46 points | by azhng 5 days ago ago

11 comments

  • ColonelPhantom an hour ago

    Interesting read! One remark though: I'm not too familiar with the architecture of a Google TPU, but comparing the TPU's VMEM with Nvidia's shared memory feels wrong to me.

    Looking at the size, and its shared nature, it feels far more natural to compare with the L2 cache, which is also shared across the entire GPU and is in the same order of size (40MB on the listed A100).

  • FL33TW00D 3 hours ago

    Why ruin good work by letting Claude write it all? Full of em dashes, riddled with Claudisms.

    • gdiamos 2 hours ago

      I personally don't mind letting Claude write about work.

      You could spend 80% doing the work and 20% writing about it, or 99% doing the work and 1% copy-pasting Claude's writeup about it into a blog.

      There is nothing wrong with writing if you are into it, and yes you can probably do better than Claude, but I can related to engineers who just want to build.

      • spzb 2 hours ago

        If you can’t be bothered to write it, why should I bother to read it?

        • cannonpr 24 minutes ago

          Because it contains information of value to you ? I mean if it doesn’t, just don’t read it.

      • selfhoster11 2 hours ago

        I could spend 100% doing the work with my own Claude, and 0% reading yours. That's a negative-sum outcome. I do think that the 80%/20% split is better (though anything that is mostly human voice is fine for me).

      • Groxx an hour ago

        Because the failures are so frequent and often load-bearing that it makes it a negative sum to even attempt to read stuff that appears generated.

    • skybrian an hour ago

      Why let an obsession with writing style prevent you from learning from a reasonably decent writeup?

  • gdiamos 4 hours ago

    One of my lessons in using different accelerators, whether they be different NVIDIA versions, or GPU->TPU, etc is that someone needs to do this work of indexing, partitioning, mapping, scheduling, and benchmarking. That work is labor intensive.

    In this case, google has already done it, and that will be true for high resourced accelerator companies like Google working with the most popular operations like attention.

    As long as you use those operations, you are okay. But if you do something different, you need to be prepared to do all of this yourself.

  • refulgentis 4 hours ago

    It broke my heart to have a visceral "I'm being slop'd" reaction reading this: it's such good work, and AI's barely used AFAICT, but there's enough odd transitions and copy-pasta'd markdown that you get the subconcious "this is AI" reaction regardless.
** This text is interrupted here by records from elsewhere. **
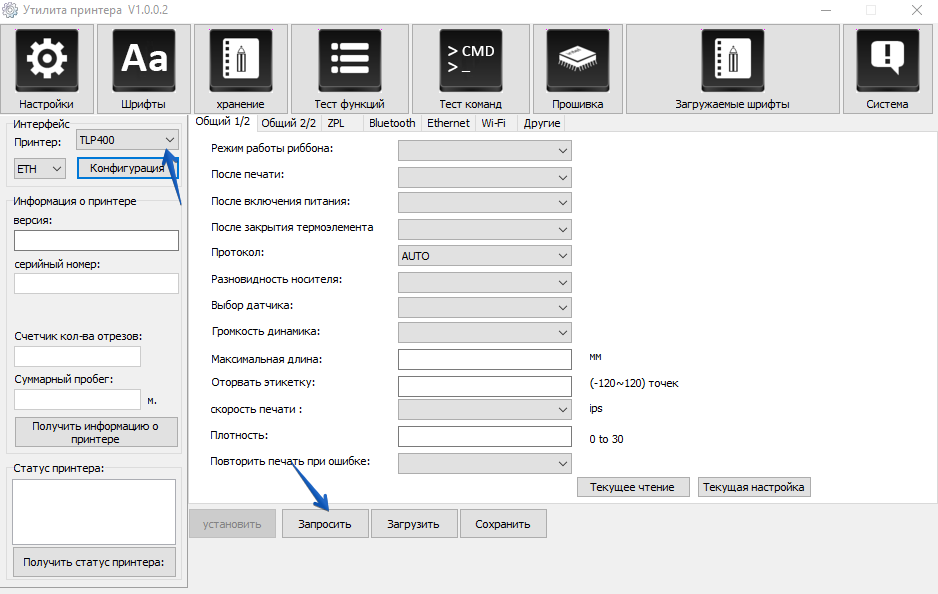Click Получить статус принтера button
Screen dimensions: 938x594
(x=95, y=562)
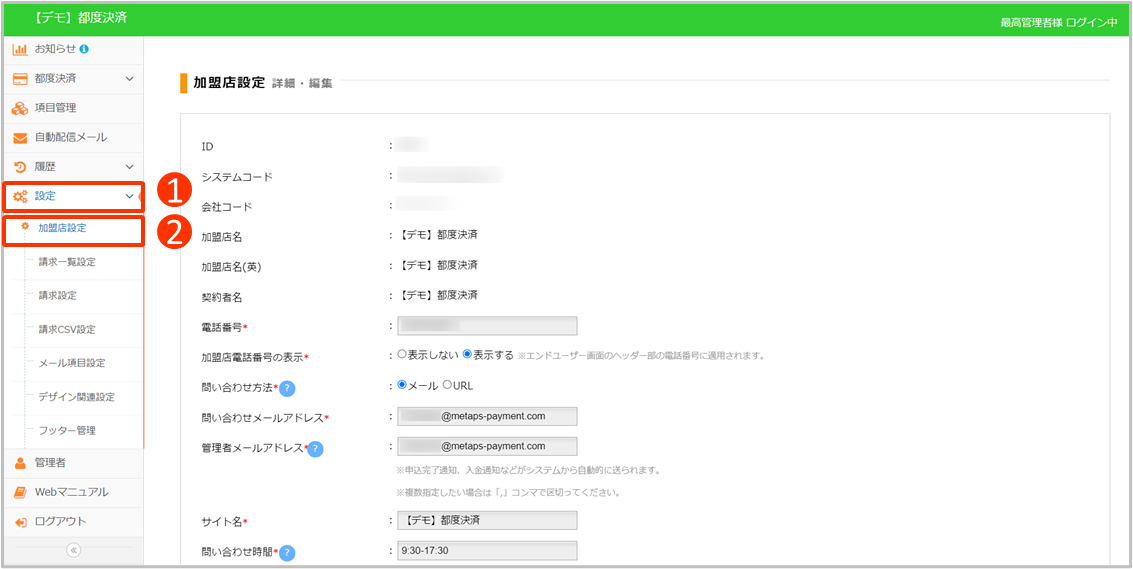
Task: Open help icon next to 問い合わせ方法
Action: [287, 388]
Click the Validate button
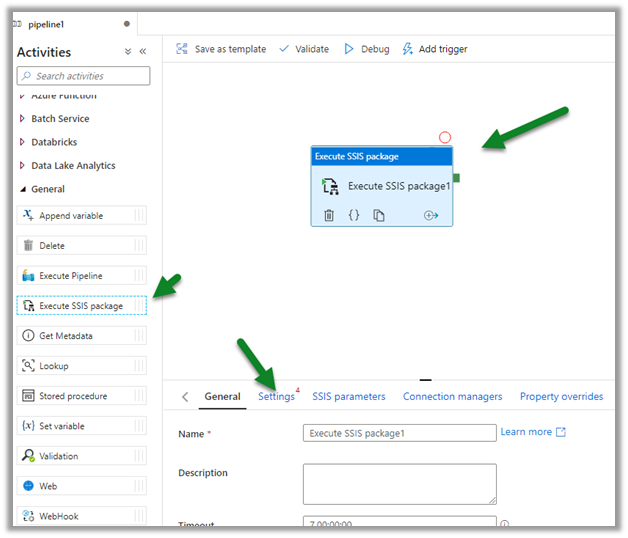Screen dimensions: 628x538 [304, 49]
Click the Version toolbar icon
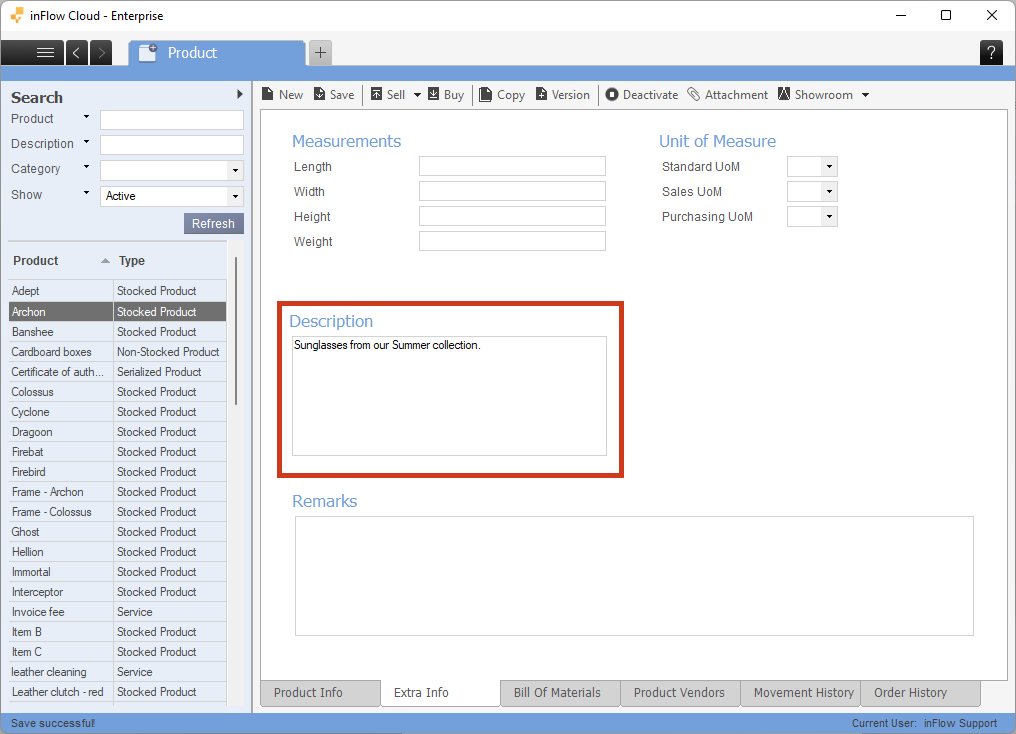This screenshot has height=734, width=1016. click(x=542, y=95)
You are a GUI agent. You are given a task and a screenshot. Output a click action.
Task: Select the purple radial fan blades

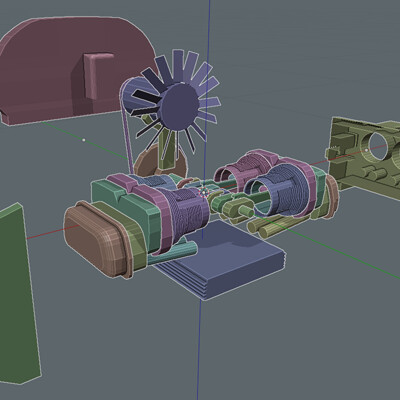(175, 103)
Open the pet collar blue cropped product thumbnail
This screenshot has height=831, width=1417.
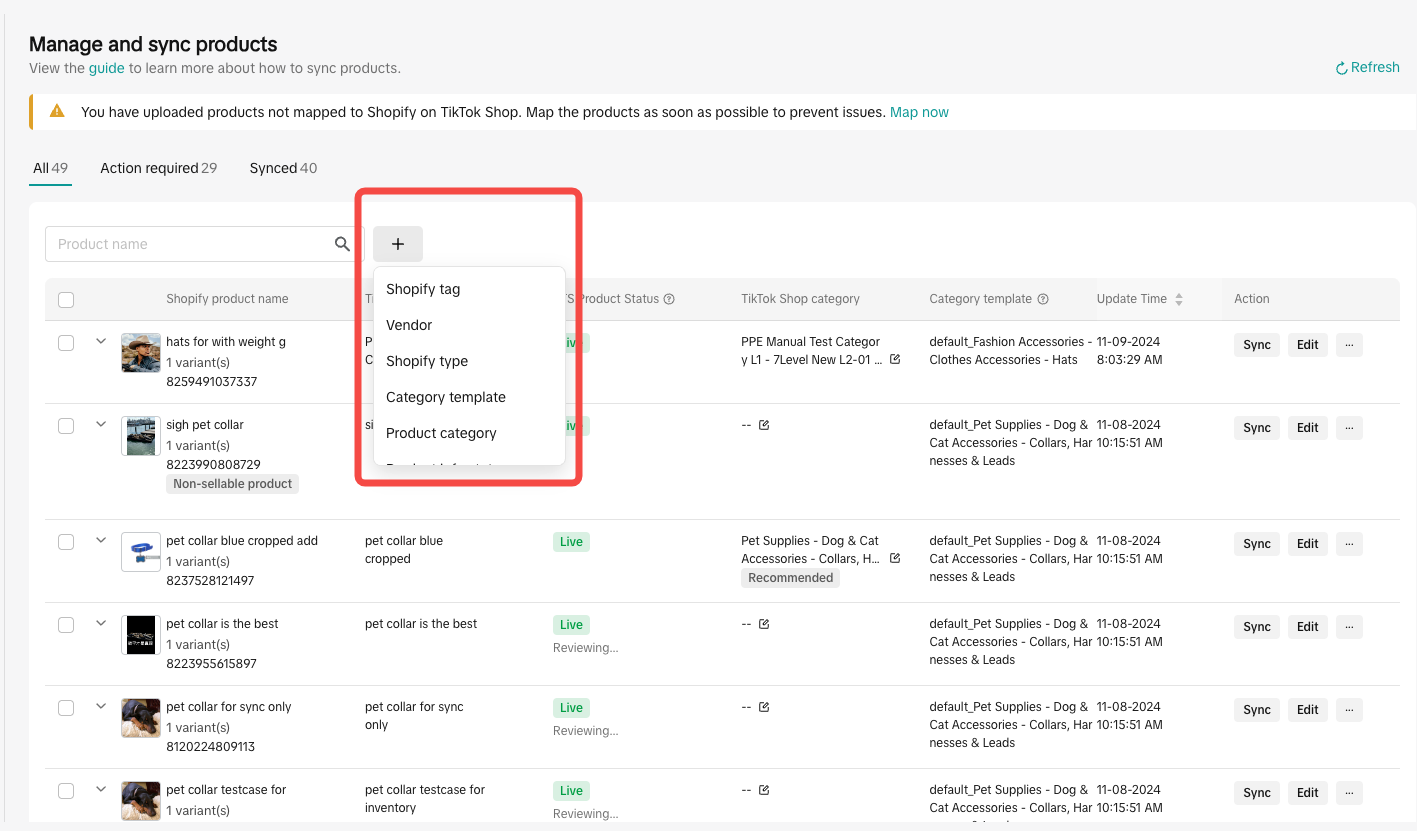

    Many sentences are 3x as long as it normally would be in subtle ways (to wit: "My flash attention is 35x slower than the fused standard at n=4096. Not a little worse. Catastrophically worse."), it really wears on attention. (pun intended) It brings literary voice to a technical blog post, and a very difficult process-oriented technical blog post. I have to reallocate my unfortunately-limited brain cells from "maintaining state of where we are in the process" to "is this cutesy fluff or important" and I've never had to do that in 37 years with technical blog posts.

    The Markdown gets bad. Bolding is used for important phrases (like a human would), then, all of a sudden, after the "Inside a TPU chip" header its being used every other sentence, on anything that is a proper noun/would have a Wikipedia article. It got so weird that at some point I was like "a human definitely didn't let this through...they must be links?" and tried clicking them.

    It's doubly bad at that point, because markdown tables start coming in hot and heavy too. So you're left with "It's pretty apparent the LLM did it from here, and I can't keep trying to keep the state of the process in my head while trying to figure out if the bolding is important, reflexive close tab

    • jacquesm 2 hours ago

      You got a lot further than I did.